When Strane rejects Vanessa, she feels hurt and her thoughts go to the future, when she will eventually be an adult and therefore, less physically alluring to Strane. By comparing her adult self to her dead self, Vanessa reveals that she sees herself through Strane’s eyes and that she fears she will cease to exist when Strane no longer finds her attractive.
“Afterward, as we walk down Congress Street toward my apartment, the man says, ‘Men like that know how to pick the right ones, you know? They’re real predators. They know how to scan a herd and select the weak.’”
After going to a movie with a man her own age, Vanessa hears him describe Strane, unaware of Vanessa’s past and the effect that his words and his matter-of-fact tone could have on her. The description of predatory behavior is accurate, but it disturbs Vanessa who is not yet able to accept herself as capable of weakness. This inability to observe fragility in herself contributes directly to Vanessa’s enduring identification with Strane and her defensive attitude toward him.
“I watch her walk away, not a rumor but a real person, a woman who used to be a girl. I’m real, too. Have I ever thought that about myself so plainly before? It’s such a small revelation. Jo tugs on the leash and, for the first time, I can imagine how it might feel not to be his, not to be him. To feel that maybe I could be good.”

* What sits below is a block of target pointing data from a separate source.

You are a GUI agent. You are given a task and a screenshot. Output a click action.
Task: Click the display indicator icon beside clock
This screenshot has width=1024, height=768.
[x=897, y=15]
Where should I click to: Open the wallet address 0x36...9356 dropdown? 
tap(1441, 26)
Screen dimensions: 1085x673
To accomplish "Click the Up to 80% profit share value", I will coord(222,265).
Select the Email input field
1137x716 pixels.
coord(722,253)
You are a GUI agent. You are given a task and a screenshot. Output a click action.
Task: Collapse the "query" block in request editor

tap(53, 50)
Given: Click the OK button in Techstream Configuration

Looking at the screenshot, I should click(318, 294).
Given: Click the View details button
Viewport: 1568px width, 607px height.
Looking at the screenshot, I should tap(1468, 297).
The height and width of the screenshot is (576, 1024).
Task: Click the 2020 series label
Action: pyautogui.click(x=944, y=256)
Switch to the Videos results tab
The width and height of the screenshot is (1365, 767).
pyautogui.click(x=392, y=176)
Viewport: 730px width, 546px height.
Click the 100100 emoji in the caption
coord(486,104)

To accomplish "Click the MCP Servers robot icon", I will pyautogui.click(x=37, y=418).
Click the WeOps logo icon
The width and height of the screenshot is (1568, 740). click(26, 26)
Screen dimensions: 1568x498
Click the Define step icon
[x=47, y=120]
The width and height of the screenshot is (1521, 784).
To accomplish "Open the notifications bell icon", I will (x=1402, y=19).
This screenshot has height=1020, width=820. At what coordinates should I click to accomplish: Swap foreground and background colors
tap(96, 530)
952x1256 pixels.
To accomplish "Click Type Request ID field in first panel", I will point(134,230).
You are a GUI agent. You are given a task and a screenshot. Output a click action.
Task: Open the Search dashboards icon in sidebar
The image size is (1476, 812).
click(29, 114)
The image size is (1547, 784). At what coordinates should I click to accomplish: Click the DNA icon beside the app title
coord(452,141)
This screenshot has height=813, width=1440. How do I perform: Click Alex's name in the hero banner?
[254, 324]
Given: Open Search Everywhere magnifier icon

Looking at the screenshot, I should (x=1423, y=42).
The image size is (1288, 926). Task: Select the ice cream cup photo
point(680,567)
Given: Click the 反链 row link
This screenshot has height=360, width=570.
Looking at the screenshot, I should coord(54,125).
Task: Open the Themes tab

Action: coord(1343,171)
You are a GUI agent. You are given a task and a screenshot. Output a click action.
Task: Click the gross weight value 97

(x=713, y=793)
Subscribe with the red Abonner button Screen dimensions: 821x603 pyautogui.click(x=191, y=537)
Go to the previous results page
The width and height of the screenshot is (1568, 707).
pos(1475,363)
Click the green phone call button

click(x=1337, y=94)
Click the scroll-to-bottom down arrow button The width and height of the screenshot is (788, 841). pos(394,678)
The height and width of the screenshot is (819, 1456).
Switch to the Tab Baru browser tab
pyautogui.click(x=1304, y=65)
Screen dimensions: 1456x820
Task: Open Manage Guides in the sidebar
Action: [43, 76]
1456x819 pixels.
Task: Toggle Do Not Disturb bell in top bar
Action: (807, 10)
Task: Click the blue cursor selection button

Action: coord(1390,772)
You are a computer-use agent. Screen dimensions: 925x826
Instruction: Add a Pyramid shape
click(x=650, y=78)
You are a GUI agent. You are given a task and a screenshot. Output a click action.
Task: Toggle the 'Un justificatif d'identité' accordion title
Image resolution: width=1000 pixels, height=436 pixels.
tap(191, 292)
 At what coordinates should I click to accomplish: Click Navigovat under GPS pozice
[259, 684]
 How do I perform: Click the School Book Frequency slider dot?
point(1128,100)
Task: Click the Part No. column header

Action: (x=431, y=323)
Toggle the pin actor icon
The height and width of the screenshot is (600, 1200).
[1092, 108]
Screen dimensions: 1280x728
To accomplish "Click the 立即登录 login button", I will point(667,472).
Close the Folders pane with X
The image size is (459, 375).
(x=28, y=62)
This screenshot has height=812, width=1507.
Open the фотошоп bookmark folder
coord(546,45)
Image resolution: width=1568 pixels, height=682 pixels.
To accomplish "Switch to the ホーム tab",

After Vanessa adopts her dog Jolene, she takes her for a walk and sees Taylor Birch in town. The two women talk, and afterward, Vanessa is finally able to see both Taylor and herself as their own persons. Having Jolene, a dog with a woman’s name, by her side enables Vanessa to experience this shift in perception, indicating that Vanessa now understands that females can be trusted to know their own experience and to support each other.
“Jo opens her eyes, doesn’t lift her head as she watches me. She’s constantly taking in my face and tone, noticing everything about me. When I start to drift away, her tail thumps against the couch cushion, like a drumbeat, a heartbeat, a rhythm of grounding. You’re here, she says. You’re here. You’re here.”
Vanessa instantly bonds with her dog Jolene, finding validation and support in her new relationship with Jo. Dogs are well-established symbols of unconditional love and protection, and the fact that Vanessa has named her dog a woman’s name reflects Vanessa’s growing trust in herself and in women in general as she begins to recover from the abuse she sustained as a young girl.